··· Data for the task

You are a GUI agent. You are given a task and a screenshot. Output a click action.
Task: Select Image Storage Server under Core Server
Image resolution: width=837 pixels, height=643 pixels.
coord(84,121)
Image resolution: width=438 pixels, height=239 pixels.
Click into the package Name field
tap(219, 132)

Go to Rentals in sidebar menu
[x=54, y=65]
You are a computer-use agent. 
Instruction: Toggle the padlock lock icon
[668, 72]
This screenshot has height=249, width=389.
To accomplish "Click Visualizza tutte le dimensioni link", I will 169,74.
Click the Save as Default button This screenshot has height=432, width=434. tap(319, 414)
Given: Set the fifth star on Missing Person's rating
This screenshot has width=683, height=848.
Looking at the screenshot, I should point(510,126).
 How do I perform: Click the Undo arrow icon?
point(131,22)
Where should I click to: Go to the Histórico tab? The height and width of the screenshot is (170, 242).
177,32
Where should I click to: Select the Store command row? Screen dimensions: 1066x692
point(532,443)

······
··· Data for the task

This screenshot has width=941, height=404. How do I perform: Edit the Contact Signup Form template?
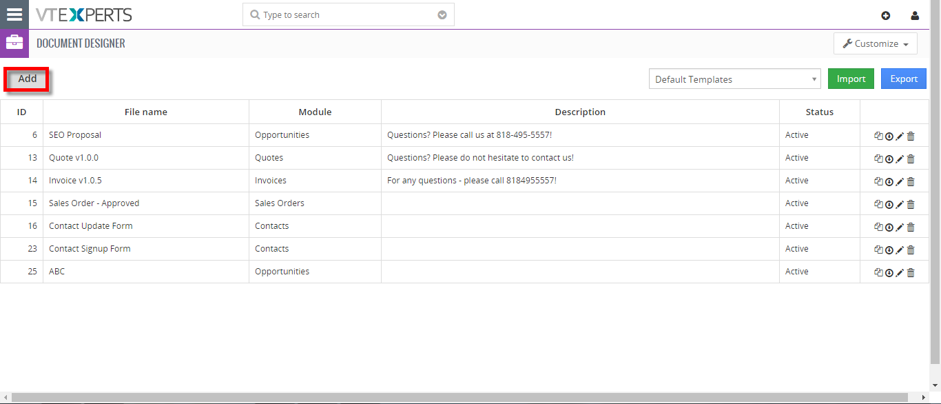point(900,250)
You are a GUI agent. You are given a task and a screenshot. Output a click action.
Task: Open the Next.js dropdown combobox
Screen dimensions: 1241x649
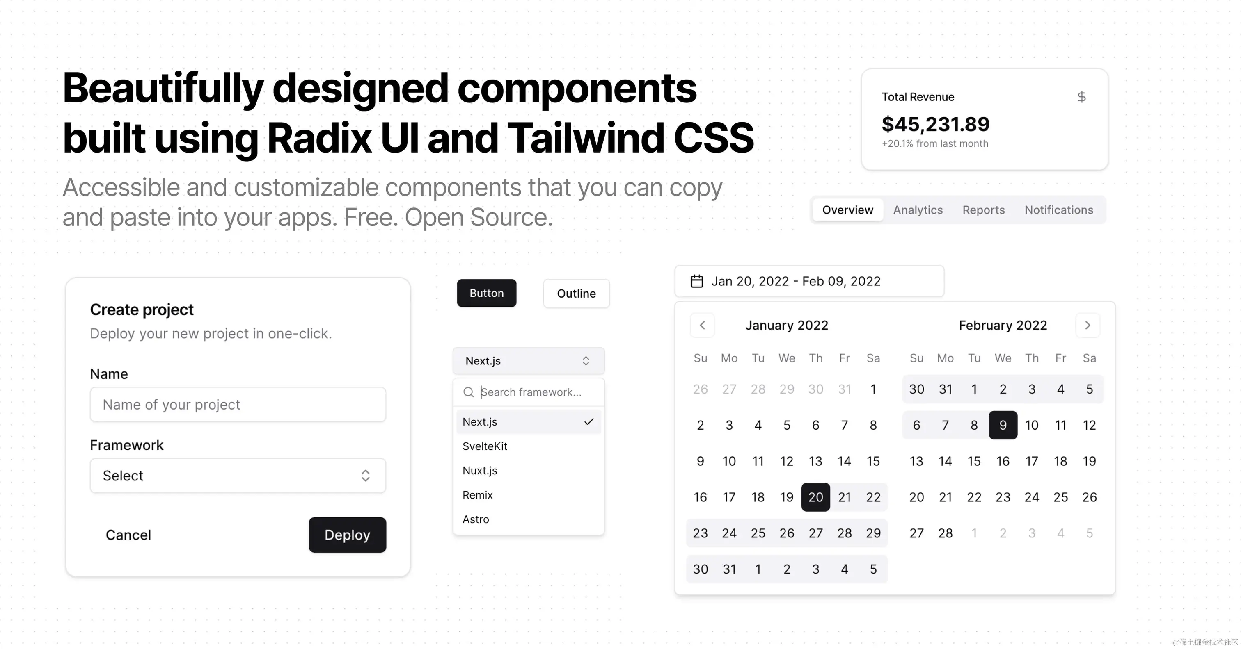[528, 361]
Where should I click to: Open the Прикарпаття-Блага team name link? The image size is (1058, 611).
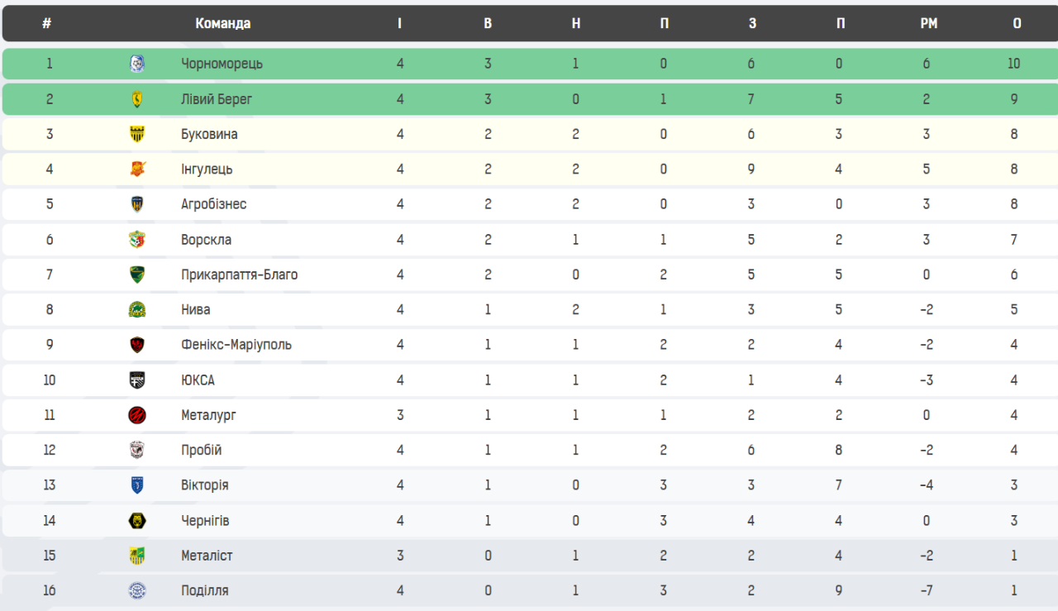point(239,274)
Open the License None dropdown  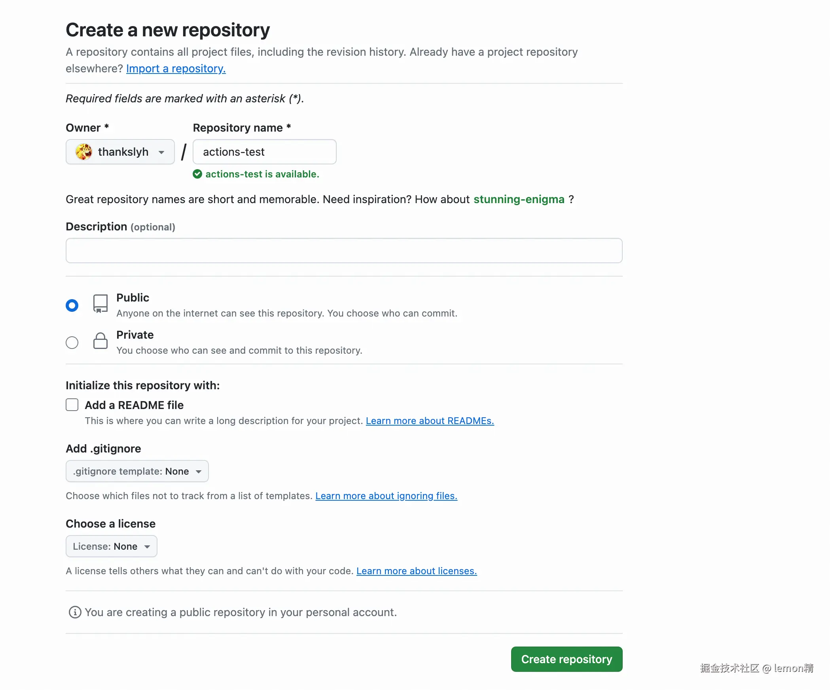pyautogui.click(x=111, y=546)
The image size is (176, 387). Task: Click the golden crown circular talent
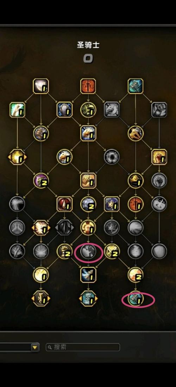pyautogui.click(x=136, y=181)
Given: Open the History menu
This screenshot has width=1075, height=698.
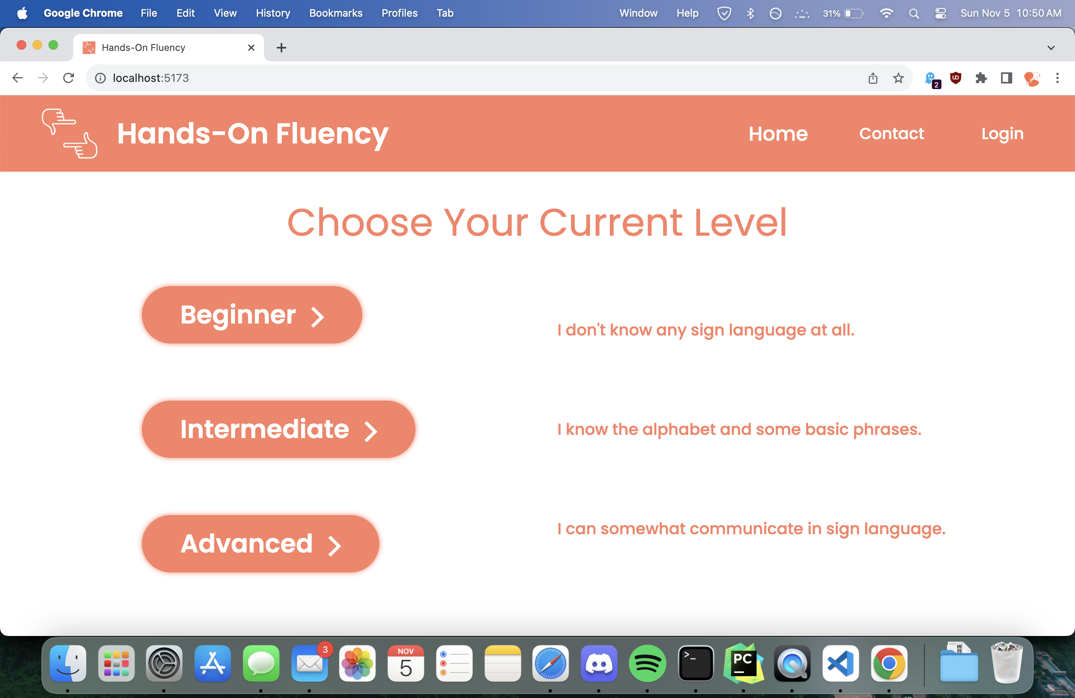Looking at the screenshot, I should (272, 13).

······

Aim of the task:
Repeat the stretch of entries above, from the line that contains "Where should I click to: Select" through the line that contains "point(532,443)", copying each line exactly.

Solved problem:
Where should I click to: Select the Store command row? Screen dimensions: 1066x692
point(532,443)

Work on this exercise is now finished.